IC Markets Europe Fundamental Forecast | 14 December 2023

What happened in the Asia session?

Australia’s labour force report illustrated a somewhat mixed labour market as 61.5k jobs were added compared to the estimate of 10.6k while the unemployment rate increased from 3.8% to 3.9% for the month of November. Despite the unemployment rate edging higher, the stronger job growth could provide another bullish catalyst for the Aussie, especially after yesterday’s dovish statements by the Federal Reserve.

What does it mean for the Europe & US sessions?

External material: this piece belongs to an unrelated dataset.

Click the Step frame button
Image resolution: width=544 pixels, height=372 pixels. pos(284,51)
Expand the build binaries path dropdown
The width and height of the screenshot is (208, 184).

With three European central banks all set to release their respective monetary policy statements and conduct their press conferences, it is bound to be an eventful and volatile trading session as European markets get under way.

The Dollar Index (DXY)

Key news events today

Retail Sales (1:30 pm GMT)

Unemployment Claims (1:30 pm GMT)

What can we expect from DXY today?

Despite the official holiday shopping period kicking off with Black Friday sales at the end of last month, November’s estimate of -0.1% points to another month of decline for US retail sales. A weaker-than-expected sales figure could add further downward pressure on the DXY later today.

Meanwhile, unemployment claims have edged higher over the past two weeks and another print that is higher than the forecast of 219k could keep this uptrend intact and potentially provide some lift for the DXY.

Central Bank Notes:

  • The Federal Funds Rate target range remained unchanged at 5.25% to 5.50% for the third meeting in a row.
  • The Committee seeks to achieve maximum employment and inflation at the rate of 2.0% over the longer run.
  • The Committee will continue to assess additional information and its implications for monetary policy.
  • In determining the extent of any additional policy firming that may be appropriate to return inflation to 2.0% over time, the Committee will take into account the cumulative tightening of monetary policy, the lags with which monetary policy affects economic activity and inflation, and economic and financial developments.
  • In addition, the Committee will continue reducing its holdings of Treasury securities and agency debt and agency mortgage-backed securities, as described in its previously announced plans.
  • Next meeting runs from 30 to 31 January 2024.

Next 24 Hours Bias

Strong Bearish


Gold (XAU)

Key news events today

Retail Sales (1:30 pm GMT)

Unemployment Claims (1:30 pm GMT)

What can we expect from Gold today?

Following the dovish FOMC statement and press conference, gold prices surged with spot prices rocketing as high as $2,040/oz overnight. As the value of the US dollar and Treasury yields both plunged, they provided the bullish catalyst for this precious metal.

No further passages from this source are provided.